** Data shown follows **
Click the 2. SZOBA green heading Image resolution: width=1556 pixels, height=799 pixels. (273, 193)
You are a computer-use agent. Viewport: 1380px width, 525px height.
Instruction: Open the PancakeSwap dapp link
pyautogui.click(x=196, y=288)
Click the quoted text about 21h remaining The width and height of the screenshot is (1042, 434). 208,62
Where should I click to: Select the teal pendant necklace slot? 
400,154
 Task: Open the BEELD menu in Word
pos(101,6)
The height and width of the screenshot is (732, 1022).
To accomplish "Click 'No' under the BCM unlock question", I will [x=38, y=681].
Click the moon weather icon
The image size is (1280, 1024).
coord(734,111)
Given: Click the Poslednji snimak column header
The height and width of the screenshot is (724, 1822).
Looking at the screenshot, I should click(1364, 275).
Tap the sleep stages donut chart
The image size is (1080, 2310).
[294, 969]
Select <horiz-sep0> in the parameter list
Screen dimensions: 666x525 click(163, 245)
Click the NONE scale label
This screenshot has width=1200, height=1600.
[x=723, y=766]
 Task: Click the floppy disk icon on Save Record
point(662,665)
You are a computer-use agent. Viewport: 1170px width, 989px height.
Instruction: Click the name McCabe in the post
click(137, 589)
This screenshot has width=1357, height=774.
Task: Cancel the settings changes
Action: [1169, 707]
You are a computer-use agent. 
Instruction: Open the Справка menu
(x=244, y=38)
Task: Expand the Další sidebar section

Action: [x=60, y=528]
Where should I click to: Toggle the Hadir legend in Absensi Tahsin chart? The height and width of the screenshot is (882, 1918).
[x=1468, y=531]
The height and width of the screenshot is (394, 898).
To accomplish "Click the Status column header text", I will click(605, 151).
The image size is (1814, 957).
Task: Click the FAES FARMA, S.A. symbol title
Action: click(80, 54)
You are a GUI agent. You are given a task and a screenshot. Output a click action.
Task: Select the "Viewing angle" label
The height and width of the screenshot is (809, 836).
** End of Data shown **
◆ Task details:
The lines of the data, from the first through the one containing "Given: Click the", are to be transcribed exactly.

◆ Exercise result:
Click the 2. SZOBA green heading Image resolution: width=1556 pixels, height=799 pixels. (273, 193)
You are a computer-use agent. Viewport: 1380px width, 525px height.
Instruction: Open the PancakeSwap dapp link
pyautogui.click(x=196, y=288)
Click the quoted text about 21h remaining The width and height of the screenshot is (1042, 434). 208,62
Where should I click to: Select the teal pendant necklace slot? 
400,154
 Task: Open the BEELD menu in Word
pos(101,6)
The height and width of the screenshot is (732, 1022).
To accomplish "Click 'No' under the BCM unlock question", I will [x=38, y=681].
Click the moon weather icon
The image size is (1280, 1024).
coord(734,111)
Given: Click the Poslednji snimak column header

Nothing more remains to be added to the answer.